4. (andere) omstandigheden die de gemeente doen vermoeden dat er sprake is van een ernstig gevaar dat de vergunning zal worden gebruikt voor het plegen van strafbare feiten, of het gebruiken van voordelen uit strafbare feiten;

5. (andere) omstandigheden die de gemeente doen vermoeden dat ter verkrijging van de aangevraagde dan wel gegeven vergunning een strafbaar feit is gepleegd. 2. De officier van justitie geeft een tip om in het kader van een aanvraag, dan wel een bestaande beschikking een advies aan Bureau BIBOB te vragen. Artikel 9 Informatieplicht Indien het bestuursorgaan van oordeel is dat een verzoek om advisering aan Bureau BIBOB gerechtvaardigd is, dient het de aanvrager van dit voornemen op de hoogte te stellen. Deze informatieplicht is in het eerste lid van artikel 9 opgenomen en voorzien van de plicht om betrokkene te informeren over de opschorting van de beslistermijn die het gevolg is van het indienen van een adviesaanvraag.
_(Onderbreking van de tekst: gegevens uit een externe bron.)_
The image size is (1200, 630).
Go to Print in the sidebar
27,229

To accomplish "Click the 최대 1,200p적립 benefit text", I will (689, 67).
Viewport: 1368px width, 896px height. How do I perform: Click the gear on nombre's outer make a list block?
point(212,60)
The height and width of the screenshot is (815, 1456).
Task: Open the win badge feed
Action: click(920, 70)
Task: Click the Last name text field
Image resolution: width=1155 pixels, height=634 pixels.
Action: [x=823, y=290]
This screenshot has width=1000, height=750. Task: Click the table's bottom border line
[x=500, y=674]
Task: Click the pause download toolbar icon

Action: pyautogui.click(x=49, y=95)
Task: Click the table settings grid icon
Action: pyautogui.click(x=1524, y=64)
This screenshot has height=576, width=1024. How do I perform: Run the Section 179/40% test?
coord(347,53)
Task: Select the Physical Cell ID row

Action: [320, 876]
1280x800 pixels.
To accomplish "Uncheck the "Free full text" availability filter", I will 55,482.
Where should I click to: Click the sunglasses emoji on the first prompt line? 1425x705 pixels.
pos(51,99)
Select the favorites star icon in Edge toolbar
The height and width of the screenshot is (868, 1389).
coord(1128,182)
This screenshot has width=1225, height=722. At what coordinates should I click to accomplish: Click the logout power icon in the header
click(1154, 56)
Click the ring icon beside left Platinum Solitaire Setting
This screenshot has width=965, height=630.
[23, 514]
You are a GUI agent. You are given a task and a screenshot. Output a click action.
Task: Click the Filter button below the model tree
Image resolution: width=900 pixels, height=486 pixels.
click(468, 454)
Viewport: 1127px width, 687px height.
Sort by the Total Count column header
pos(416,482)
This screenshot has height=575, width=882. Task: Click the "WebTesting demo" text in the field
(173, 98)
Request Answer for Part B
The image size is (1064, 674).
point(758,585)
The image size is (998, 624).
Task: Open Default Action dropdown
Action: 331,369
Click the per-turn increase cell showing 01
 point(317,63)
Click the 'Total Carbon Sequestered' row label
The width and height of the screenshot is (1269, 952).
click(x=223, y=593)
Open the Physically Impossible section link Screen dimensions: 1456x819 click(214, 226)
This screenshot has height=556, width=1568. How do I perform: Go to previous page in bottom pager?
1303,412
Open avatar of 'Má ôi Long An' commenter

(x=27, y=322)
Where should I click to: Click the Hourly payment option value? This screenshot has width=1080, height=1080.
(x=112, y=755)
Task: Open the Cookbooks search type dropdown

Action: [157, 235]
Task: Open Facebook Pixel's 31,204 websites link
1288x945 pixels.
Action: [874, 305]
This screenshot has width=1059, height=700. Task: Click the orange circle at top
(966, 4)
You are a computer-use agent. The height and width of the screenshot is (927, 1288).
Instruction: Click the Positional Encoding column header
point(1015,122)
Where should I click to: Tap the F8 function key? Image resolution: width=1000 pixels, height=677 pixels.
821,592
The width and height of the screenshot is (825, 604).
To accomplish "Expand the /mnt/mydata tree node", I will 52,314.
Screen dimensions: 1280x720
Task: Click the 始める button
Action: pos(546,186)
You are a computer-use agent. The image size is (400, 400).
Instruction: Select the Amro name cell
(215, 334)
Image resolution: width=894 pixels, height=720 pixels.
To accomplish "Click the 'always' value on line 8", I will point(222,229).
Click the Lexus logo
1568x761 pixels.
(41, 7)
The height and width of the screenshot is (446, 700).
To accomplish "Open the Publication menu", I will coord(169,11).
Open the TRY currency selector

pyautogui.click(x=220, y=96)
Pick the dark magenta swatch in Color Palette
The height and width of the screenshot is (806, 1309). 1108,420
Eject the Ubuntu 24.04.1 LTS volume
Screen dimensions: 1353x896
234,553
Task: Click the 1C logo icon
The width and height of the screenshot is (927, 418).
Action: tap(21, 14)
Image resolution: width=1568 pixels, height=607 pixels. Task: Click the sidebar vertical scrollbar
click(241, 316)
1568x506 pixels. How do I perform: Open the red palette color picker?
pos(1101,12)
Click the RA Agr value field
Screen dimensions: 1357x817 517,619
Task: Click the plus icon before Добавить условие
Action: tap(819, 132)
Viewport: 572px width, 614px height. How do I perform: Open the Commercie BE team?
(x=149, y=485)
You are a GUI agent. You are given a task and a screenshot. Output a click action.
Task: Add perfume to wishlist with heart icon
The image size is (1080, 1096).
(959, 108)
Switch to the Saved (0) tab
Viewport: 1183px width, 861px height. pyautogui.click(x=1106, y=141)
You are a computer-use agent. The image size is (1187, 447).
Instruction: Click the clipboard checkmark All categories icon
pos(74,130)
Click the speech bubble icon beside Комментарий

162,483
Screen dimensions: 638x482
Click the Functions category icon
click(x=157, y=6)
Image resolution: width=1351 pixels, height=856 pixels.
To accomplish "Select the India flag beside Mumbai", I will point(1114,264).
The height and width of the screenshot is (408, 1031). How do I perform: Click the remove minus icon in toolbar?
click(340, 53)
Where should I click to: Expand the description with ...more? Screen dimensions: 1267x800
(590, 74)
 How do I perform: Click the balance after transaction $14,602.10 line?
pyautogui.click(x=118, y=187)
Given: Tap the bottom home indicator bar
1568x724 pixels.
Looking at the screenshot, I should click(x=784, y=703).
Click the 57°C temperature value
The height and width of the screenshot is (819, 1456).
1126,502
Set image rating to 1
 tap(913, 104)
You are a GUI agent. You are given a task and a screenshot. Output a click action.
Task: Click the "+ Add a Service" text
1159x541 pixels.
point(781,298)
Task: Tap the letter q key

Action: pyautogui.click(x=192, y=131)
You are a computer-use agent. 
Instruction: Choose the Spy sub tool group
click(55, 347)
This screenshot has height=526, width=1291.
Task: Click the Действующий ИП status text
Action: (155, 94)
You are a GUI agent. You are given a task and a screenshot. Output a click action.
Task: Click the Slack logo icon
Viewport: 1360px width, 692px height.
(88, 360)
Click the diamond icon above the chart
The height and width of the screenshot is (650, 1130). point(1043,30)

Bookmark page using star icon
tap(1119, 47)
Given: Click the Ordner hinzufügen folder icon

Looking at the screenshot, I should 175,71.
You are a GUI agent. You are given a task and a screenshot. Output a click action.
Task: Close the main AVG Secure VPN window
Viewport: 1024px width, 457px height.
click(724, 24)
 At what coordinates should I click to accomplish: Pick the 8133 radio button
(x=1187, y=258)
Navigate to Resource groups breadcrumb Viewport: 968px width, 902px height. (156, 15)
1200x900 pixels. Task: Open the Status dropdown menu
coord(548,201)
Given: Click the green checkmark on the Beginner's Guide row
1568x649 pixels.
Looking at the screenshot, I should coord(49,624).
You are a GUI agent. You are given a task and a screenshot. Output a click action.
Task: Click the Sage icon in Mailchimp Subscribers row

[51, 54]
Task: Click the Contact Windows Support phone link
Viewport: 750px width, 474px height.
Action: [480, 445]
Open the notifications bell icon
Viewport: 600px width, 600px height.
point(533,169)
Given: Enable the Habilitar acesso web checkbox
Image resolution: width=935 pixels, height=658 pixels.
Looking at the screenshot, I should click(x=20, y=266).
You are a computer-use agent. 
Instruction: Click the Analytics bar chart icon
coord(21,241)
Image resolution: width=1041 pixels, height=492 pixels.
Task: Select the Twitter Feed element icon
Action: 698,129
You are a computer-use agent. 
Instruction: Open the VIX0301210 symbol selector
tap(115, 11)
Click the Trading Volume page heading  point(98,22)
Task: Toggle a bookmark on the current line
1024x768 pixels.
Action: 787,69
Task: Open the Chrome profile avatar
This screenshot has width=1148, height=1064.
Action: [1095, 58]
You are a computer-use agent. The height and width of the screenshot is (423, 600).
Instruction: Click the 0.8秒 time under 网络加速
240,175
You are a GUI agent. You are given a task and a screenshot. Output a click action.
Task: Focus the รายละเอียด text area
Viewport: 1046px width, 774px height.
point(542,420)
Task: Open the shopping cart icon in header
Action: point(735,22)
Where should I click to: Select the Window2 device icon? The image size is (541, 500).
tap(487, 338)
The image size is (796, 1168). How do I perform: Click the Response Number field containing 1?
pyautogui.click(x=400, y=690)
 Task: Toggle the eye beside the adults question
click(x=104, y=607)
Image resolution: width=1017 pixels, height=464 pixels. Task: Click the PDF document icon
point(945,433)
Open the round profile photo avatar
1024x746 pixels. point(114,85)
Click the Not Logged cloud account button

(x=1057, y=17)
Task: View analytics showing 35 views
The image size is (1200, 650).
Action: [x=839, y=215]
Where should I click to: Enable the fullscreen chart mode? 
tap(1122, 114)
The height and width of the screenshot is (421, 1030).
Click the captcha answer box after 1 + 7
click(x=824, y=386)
Indien daadwerkelijk wordt overgegaan tot het aanvragen van een advies, dient deze aanvraag te worden voorzien van een afschrift van de mededelingsbrief aan betrokkene.

Bureau BIBOB neemt een verzoek om advies namelijk niet in behandeling indien betrokkene daarover niet vooraf is geïnformeerd. Artikel 12. Evaluatie Uitvoering van deze beleidsregels wordt jaarlijks geëvalueerd. Onderwerpen voor de evaluatie kunnen zijn: knelpunten, benodigde capaciteit en budget, juridische ontwikkelingen, samenwerking tussen partners, samenwerking met Bureau BIBOB, ervaringen binnen de branches en de beoordeling van de vraag of de wet BIBOB nog op andere deelterreinen moet worden toegepast. Artikel 14. Overgangsrecht In het eerste lid van artikel 14 staat opgenomen dat lopende aanvragen volgens het ‘oude regime’ afgehandeld dienen te worden. In de gevallen dat dit niet wenselijk is, dient direct na de toewijzing van de aanvraag bekeken te worden of dit teruggedraaid kan worden door intrekking van de beschikking.